Good vs. bad instruction patterns¶

Role definition¶

BadGood

<role>
You are a helpful assistant that helps with reservations.
</role>

This says nothing specific. "Helpful assistant" describes every chatbot. The model has no idea what it can't do, which restaurant this is, or how to handle out-of-scope questions.

<role>
You are the reservations assistant for Bella Notte, an upscale Italian restaurant
in San Francisco. You handle reservation creation, modification, and cancellation.
Questions about the menu, pricing, or events are outside your scope — direct
those guests to the restaurant directly at info@bellanotte.com.
</role>

The role is specific to this agent. It defines what's in scope and what's out, and it gives the model an explicit redirect for out-of-scope requests.

Constraints¶

BadGood

<constraints>
Be polite and don't do anything inappropriate.
</constraints>

"Inappropriate" is undefined. The model will interpret this however it wants, which means this constraint provides no real behavioral guarantee.

<constraints>
- Never confirm a reservation without all four required fields: date, time,
  party size, and guest name.
- Never accept a party size greater than 12. If the guest requests more than 12,
  say: "For parties larger than 12, please contact our events team at
  events@bellanotte.com."
- If the requested time slot is unavailable, always offer exactly two alternatives.

§

- [INSTRUCTIONS TO FOLLOW]
From the passage on good and bad instruction patterns, reproduce the portion between "This says nothing" and "handle out-of-scope questions.", inclusive.

- [PROVIDED DATA]

§

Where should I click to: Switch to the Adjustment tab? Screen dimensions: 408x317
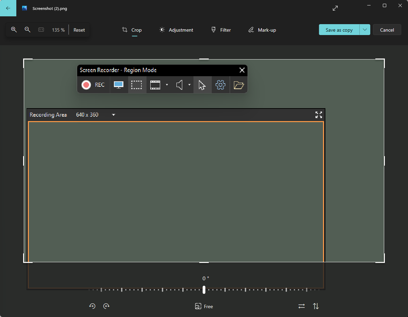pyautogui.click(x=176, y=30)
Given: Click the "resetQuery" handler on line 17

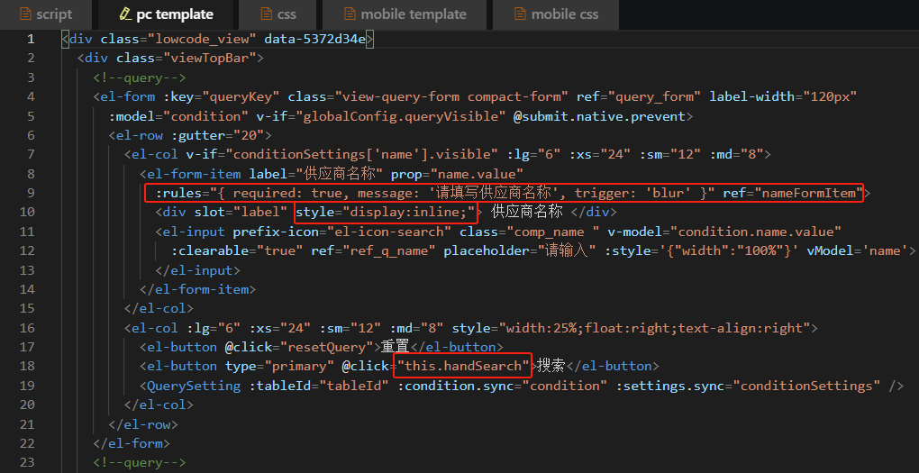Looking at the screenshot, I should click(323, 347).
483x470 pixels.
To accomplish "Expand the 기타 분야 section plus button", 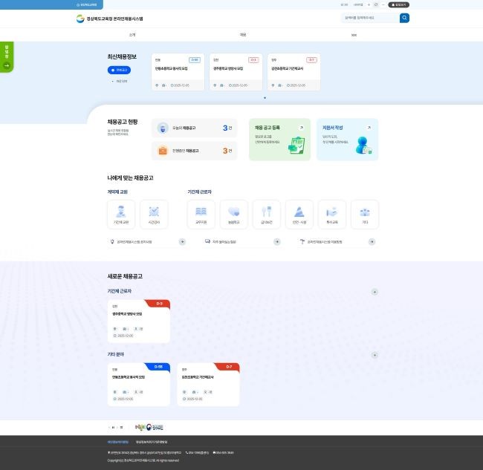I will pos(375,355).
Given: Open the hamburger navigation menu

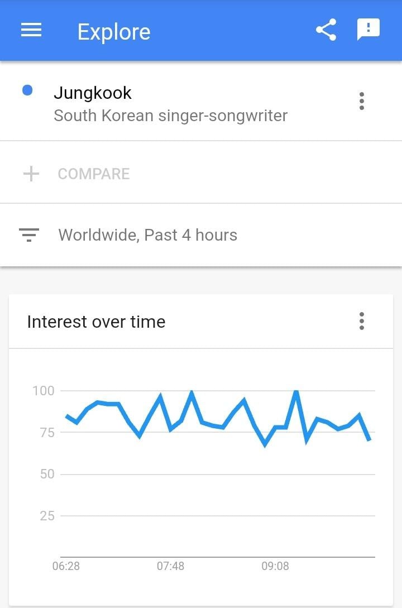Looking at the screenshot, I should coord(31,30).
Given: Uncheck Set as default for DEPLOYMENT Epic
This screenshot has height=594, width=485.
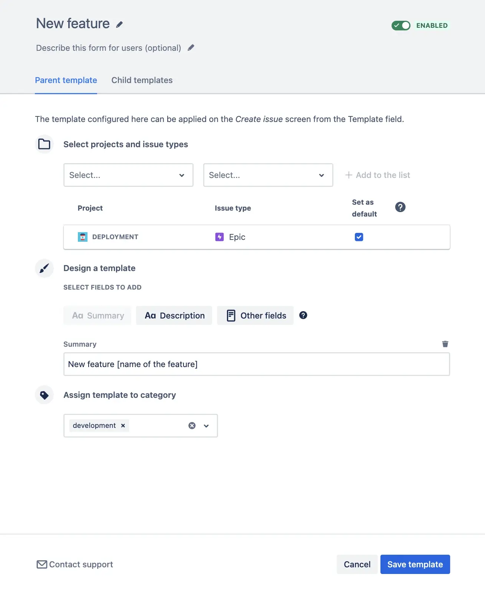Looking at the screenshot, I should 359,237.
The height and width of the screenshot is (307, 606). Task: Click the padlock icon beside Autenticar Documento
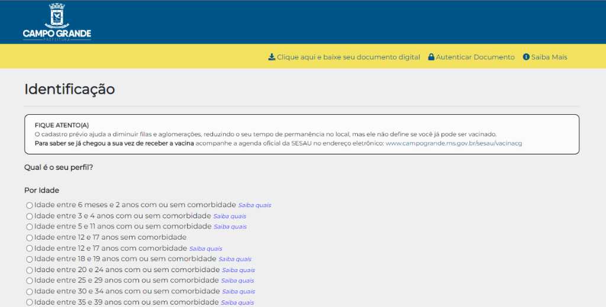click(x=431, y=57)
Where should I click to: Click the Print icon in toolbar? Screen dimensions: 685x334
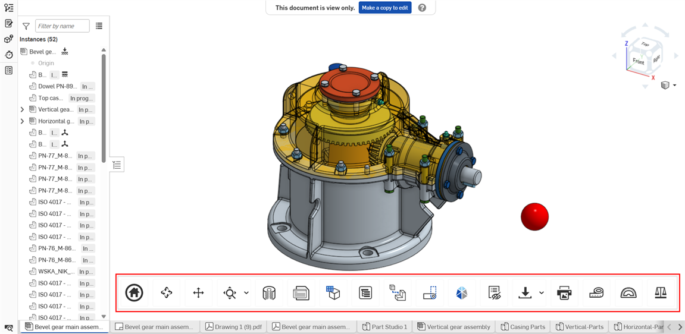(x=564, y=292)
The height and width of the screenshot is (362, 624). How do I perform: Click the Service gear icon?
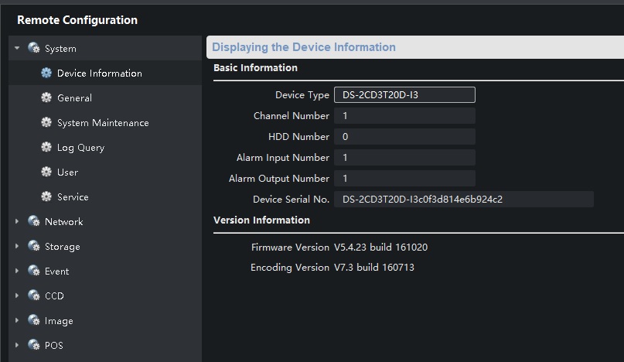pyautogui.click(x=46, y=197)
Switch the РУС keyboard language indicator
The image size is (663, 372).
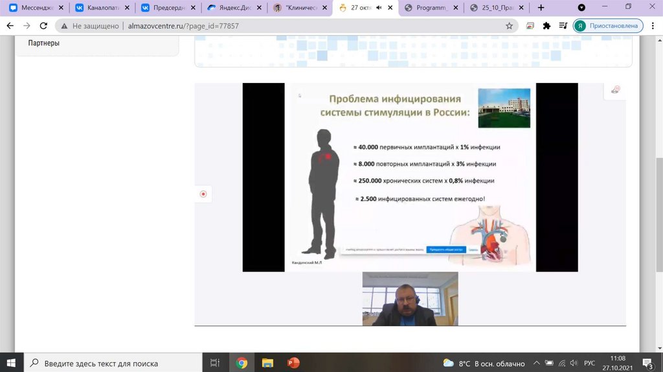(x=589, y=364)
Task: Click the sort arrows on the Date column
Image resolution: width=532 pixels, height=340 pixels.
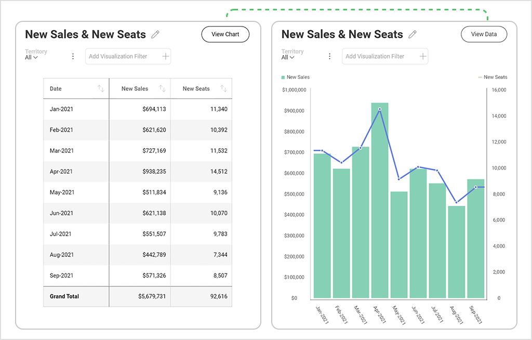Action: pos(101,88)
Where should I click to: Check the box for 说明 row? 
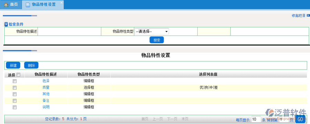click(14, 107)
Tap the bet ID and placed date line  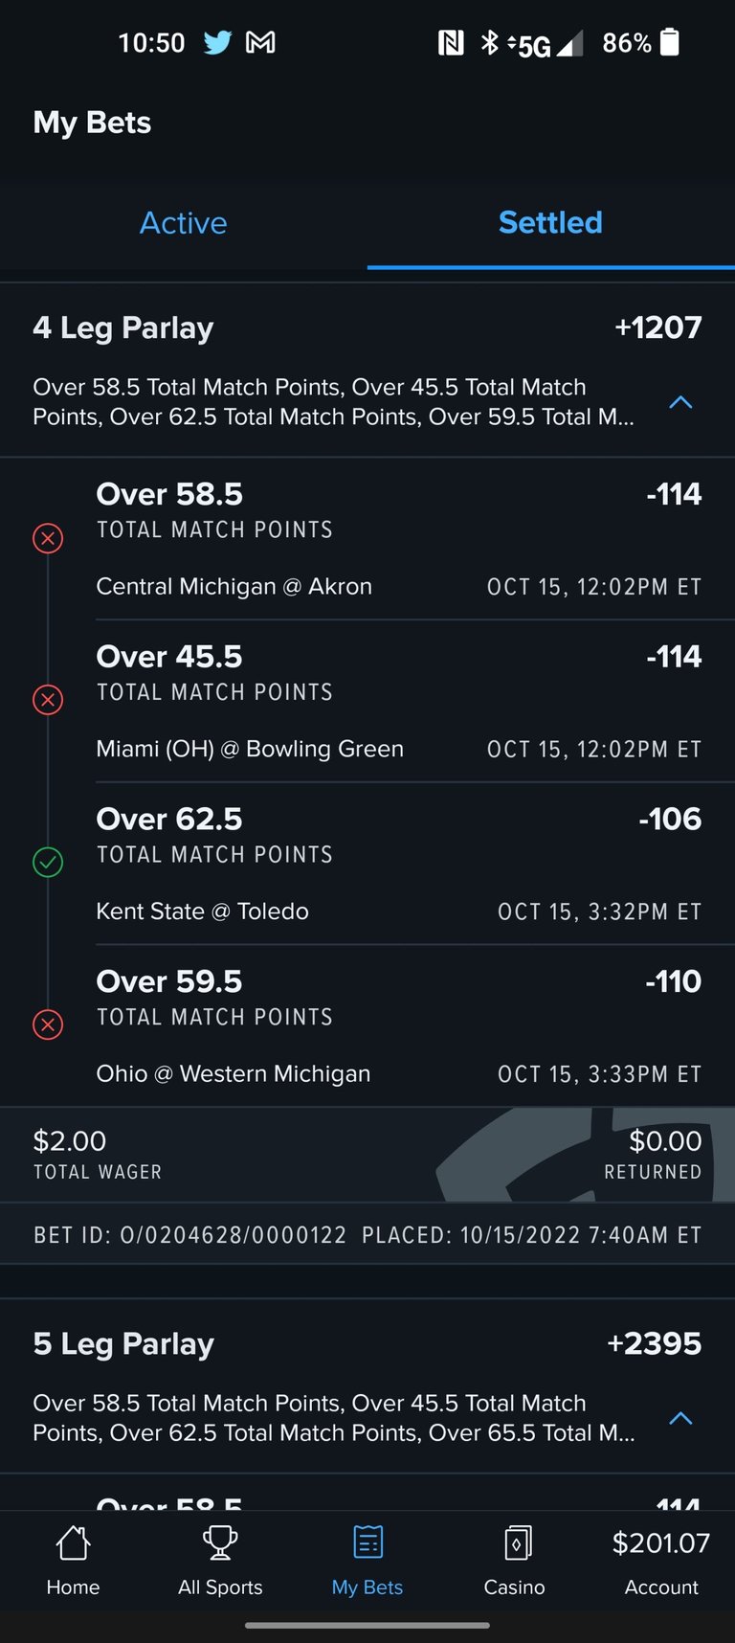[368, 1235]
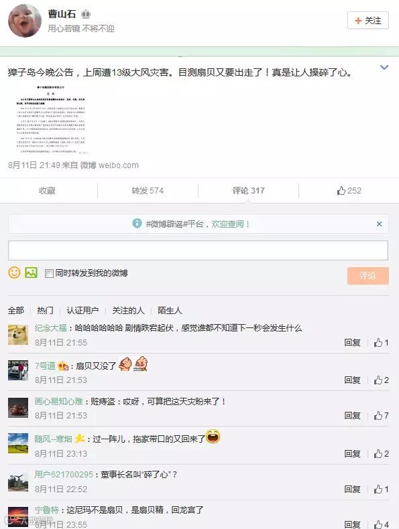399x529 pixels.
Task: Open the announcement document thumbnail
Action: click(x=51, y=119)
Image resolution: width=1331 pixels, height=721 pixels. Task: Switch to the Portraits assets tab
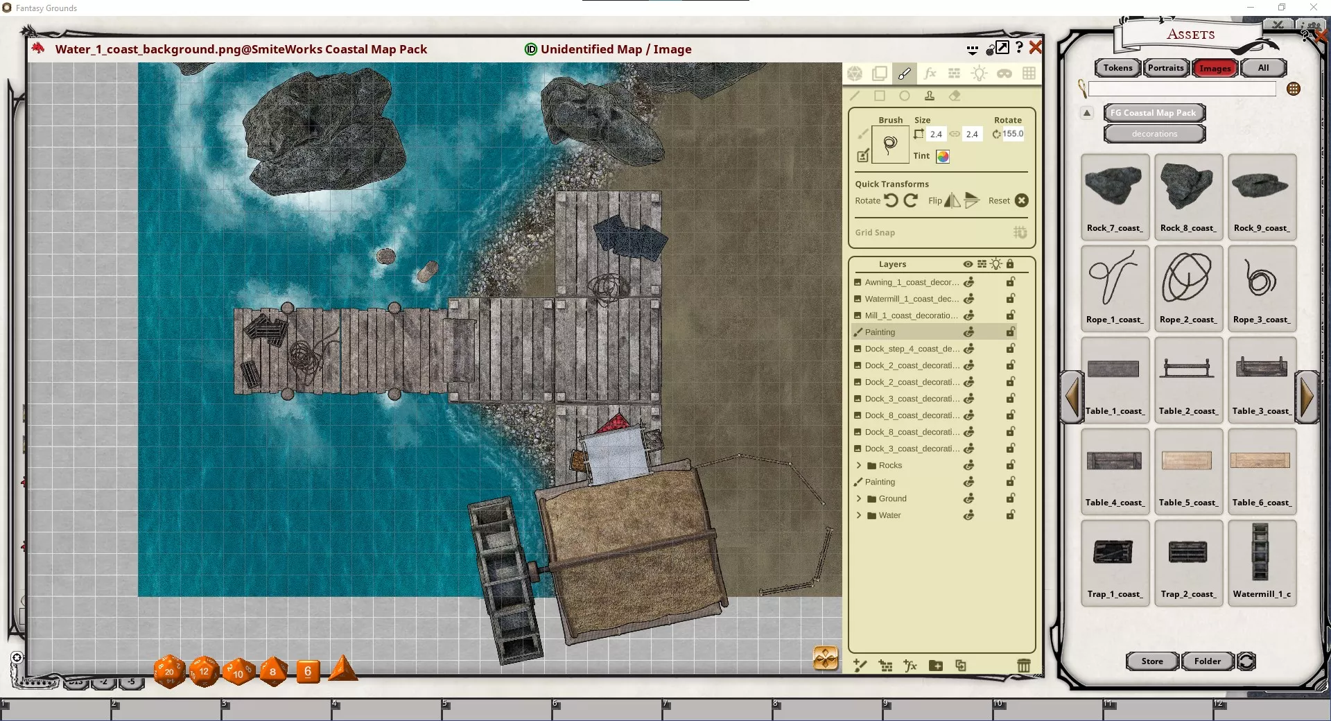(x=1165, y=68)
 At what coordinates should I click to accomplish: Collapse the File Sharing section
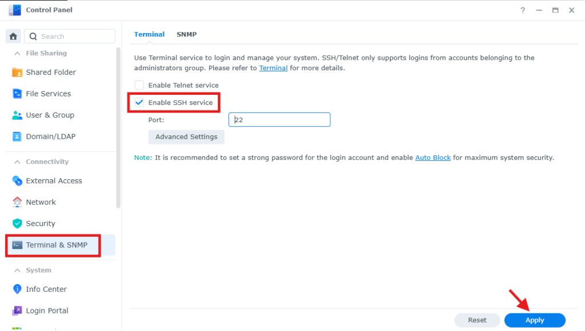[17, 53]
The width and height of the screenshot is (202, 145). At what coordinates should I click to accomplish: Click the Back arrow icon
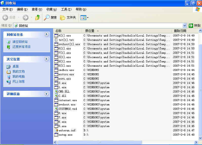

§

- [EXERCISE OUTPUT]
This says nothing specific. "Helpful assistant" describes every chatbot. The model has no idea what it can't do, which restaurant this is, or how to handle out-of-scope questions.